Investigators have scoured the slopes of a ravine in southern India looking for the black box of a Boeing 737-800 that crashed off a hilltop runway, killing 158 people.
Crash site experts sifted through the wreckage and collected some parts, but were still to find the flight data recorder which could provide clues about Saturday's crash.
The Air India Express flight carrying 166 people crashed while negotiating a tricky landing at Mangalore city's "table-top" airport overlooking a ravine.
Eight people survived, mostly by jumping out of the plane that broke into two after crashing.
About a dozen aviation experts were seen examining the jet's mangled hull.
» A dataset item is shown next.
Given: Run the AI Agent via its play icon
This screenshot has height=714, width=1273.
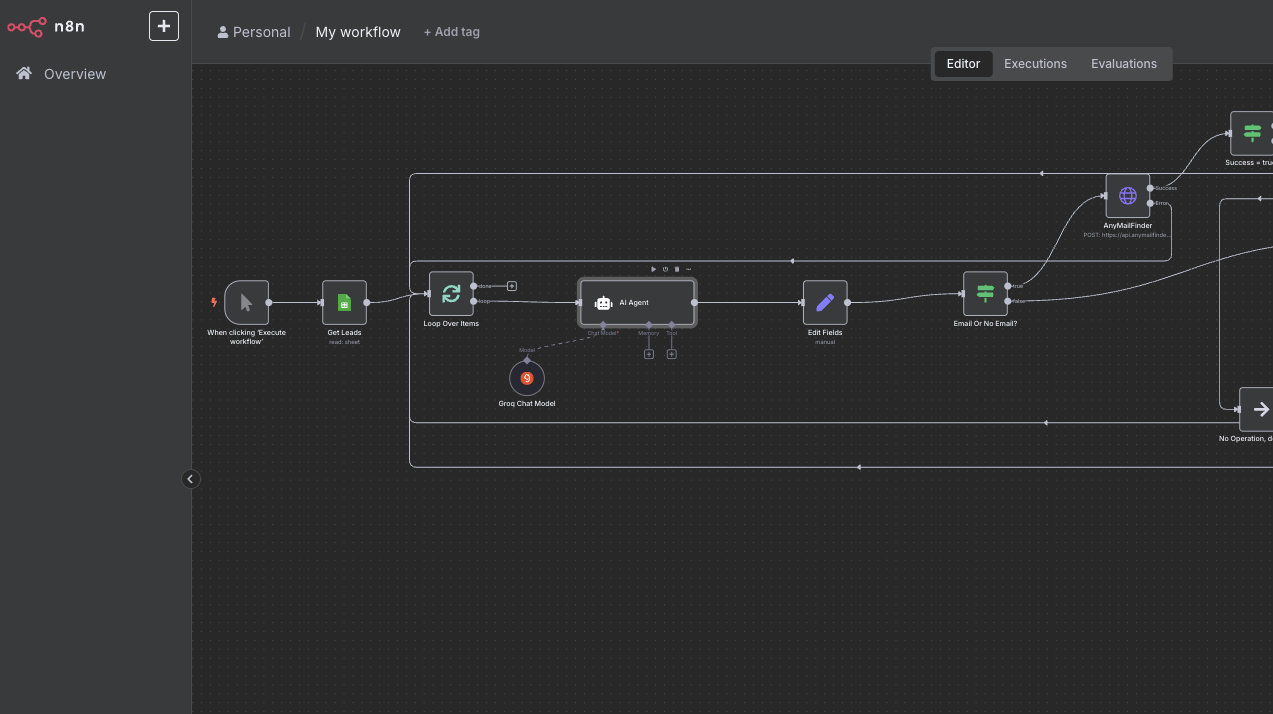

At a distance, workers used bulldozers and metal-cutters to clear debris. Though it was not clear what caused the crash, some Indian TV channels focused on the possibility of human error.
India has seen a boom in private carriers due to growing demand from India's middle class. It was the first big crash in more than a decade but a series of near misses at airports, including Delhi and Mumbai, have caused concern India's creaking infrastructure was failing to keep pace with an economic boom.
Officials said all 158 bodies had been found.
All the passengers were Indian nationals, an Air India official said. Many were likely to be migrant workers in Dubai, the rich Gulf emirate which employees thousands of men and women for poorer Asian countries, often to fill lowly jobs.